Problem description:
Write out the stretch of lines below that begins at the line with "Viewport: 797px width, 439px" and ends at the line with "Task: Click the insertion", including both, exactly as given and nothing more.

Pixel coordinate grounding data

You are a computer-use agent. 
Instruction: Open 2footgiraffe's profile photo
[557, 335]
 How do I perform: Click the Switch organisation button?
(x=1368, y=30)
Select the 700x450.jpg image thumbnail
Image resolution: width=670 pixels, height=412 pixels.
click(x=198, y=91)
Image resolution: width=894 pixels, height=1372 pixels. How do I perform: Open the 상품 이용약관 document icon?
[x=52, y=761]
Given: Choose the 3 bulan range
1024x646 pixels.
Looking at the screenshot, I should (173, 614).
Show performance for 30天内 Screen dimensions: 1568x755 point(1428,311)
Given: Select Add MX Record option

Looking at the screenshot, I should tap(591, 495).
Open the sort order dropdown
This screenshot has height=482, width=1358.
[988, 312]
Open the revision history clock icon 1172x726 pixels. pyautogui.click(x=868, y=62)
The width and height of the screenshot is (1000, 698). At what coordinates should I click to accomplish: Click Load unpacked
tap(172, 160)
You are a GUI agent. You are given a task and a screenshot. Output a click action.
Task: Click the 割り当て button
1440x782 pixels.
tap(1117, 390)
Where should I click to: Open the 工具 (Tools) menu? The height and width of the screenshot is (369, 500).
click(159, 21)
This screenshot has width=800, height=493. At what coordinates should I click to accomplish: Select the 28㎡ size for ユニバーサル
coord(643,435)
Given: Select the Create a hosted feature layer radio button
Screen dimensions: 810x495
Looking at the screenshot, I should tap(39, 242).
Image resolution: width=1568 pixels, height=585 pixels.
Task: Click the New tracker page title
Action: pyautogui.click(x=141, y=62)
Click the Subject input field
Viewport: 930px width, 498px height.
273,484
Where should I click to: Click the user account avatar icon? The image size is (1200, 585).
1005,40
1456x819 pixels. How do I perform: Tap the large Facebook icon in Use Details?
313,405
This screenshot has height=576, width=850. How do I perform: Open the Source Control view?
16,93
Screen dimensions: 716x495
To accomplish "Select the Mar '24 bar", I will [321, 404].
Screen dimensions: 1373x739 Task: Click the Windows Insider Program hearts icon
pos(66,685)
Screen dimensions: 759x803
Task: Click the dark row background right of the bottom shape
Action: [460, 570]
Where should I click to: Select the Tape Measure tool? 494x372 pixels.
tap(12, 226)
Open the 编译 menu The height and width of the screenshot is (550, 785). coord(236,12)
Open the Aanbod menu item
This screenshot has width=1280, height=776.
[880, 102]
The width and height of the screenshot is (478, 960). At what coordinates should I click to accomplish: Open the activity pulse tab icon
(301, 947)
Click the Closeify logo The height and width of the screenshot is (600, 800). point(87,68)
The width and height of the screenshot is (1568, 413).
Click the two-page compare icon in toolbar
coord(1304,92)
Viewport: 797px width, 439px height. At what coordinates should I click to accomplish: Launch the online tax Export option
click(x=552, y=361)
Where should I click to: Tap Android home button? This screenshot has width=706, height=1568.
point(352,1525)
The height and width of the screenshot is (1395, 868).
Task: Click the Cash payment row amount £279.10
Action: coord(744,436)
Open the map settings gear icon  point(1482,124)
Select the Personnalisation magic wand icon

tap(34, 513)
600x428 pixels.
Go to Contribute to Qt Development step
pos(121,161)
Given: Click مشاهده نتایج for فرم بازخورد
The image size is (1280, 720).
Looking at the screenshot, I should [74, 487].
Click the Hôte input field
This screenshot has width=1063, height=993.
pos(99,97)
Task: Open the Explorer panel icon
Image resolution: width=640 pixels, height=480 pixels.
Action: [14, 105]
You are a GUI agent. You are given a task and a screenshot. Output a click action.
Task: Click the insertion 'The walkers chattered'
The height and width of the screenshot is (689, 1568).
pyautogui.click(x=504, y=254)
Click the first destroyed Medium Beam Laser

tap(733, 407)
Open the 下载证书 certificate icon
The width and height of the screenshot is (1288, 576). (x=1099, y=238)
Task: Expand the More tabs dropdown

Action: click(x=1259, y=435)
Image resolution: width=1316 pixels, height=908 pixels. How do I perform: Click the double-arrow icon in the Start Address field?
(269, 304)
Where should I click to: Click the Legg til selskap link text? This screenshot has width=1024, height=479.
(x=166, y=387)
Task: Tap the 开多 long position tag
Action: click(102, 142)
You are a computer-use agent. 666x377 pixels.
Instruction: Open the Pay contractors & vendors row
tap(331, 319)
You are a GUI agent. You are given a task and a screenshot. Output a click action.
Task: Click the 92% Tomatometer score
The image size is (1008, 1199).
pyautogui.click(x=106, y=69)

Exercise result:
Viewport: 797px width, 439px height. At what coordinates should I click to accomplish: Launch the online tax Export option
click(x=552, y=361)
Where should I click to: Tap Android home button? This screenshot has width=706, height=1568.
point(352,1525)
The height and width of the screenshot is (1395, 868).
Task: Click the Cash payment row amount £279.10
Action: coord(744,436)
Open the map settings gear icon  point(1482,124)
Select the Personnalisation magic wand icon

tap(34, 513)
600x428 pixels.
Go to Contribute to Qt Development step
pos(121,161)
Given: Click مشاهده نتایج for فرم بازخورد
The image size is (1280, 720).
Looking at the screenshot, I should [74, 487].
Click the Hôte input field
This screenshot has width=1063, height=993.
pos(99,97)
Task: Open the Explorer panel icon
Image resolution: width=640 pixels, height=480 pixels.
Action: [14, 105]
You are a GUI agent. You are given a task and a screenshot. Output a click action.
Task: Click the insertion 'The walkers chattered'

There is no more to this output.